Personalized federated learning (PFL) is an approach proposed to address the issue of poor convergence on heterogeneous data. However, most existing PFL frameworks require strong assumptions for convergence. In this paper, we propose an alternating direction method of multipliers (ADMM) for training PFL models with Moreau envelope (FLAME), which achieves a sublinear convergence rate, relying on the relatively weak assumption of gradient Lipschitz continuity. Moreover, due to the gradient-free nature of ADMM, FLAME alleviates the need for hyperparameter tuning, particularly in avoiding the adjustment of the learning rate when training the global model. In addition, we propose a biased client selection strategy to expedite the convergence of training of PFL models. Our theoretical analysis establishes the global convergence under both unbiased and biased client selection strategies. Our experiments validate that FLAME, when trained on heterogeneous data, outperforms state-of-the-art methods in terms of model performance. Regarding communication efficiency, it exhibits an average speedup of 3.75x compared to the baselines. Furthermore, experimental results validate that the biased client selection strategy speeds up the convergence of both personalized and global models.

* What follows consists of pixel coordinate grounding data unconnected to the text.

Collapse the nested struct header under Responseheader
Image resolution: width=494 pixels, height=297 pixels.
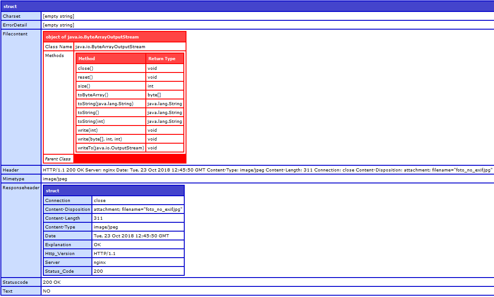pyautogui.click(x=114, y=190)

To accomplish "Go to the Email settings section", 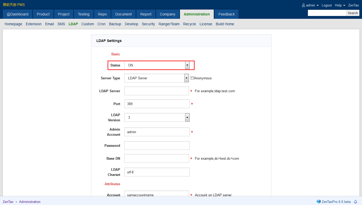I will coord(49,24).
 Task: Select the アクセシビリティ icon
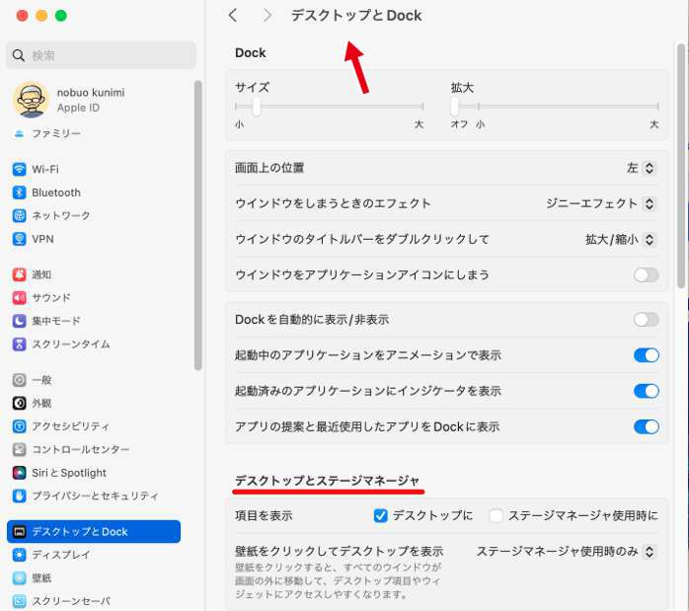click(19, 426)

翻译：个性化联邦学习（PFL）是为解决异构数据上收敛性差问题而提出的方法。然而，现有大多数PFL框架需要强假设条件才能保证收敛。本文提出一种基于Moreau包络的交替方向乘子法（FLAME）来训练PFL模型，该方法在仅依赖梯度Lipschitz连续性这一较弱假设的条件下，实现了次线性收敛速率。此外，得益于ADMM的无梯度特性，FLAME减少了超参数调优需求，特别是在训练全局模型时避免了学习率的调整。同时，我们提出一种有偏客户端选择策略来加速PFL模型的训练收敛。理论分析证明了在无偏和有偏客户端选择策略下的全局收敛性。实验验证表明，FLAME在异构数据上训练时，模型性能优于现有最优方法。在通信效率方面，相比基线方法实现平均3.75倍的加速。此外，实验结果证实有偏客户端选择策略能同时加速个性化模型和全局模型的收敛。